Exercise brief - Please update the records by replacing "edit icon" with "pencil icon" and keeping everything else the same.

Text and element pointing records -
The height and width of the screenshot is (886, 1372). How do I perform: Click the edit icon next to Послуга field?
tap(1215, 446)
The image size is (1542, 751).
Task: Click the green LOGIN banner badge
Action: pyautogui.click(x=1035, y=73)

Expected answer -
The height and width of the screenshot is (886, 1372). How do I perform: Click the pencil icon next to Послуга field?
tap(1215, 446)
The image size is (1542, 751).
Task: Click the green LOGIN banner badge
Action: pyautogui.click(x=1035, y=73)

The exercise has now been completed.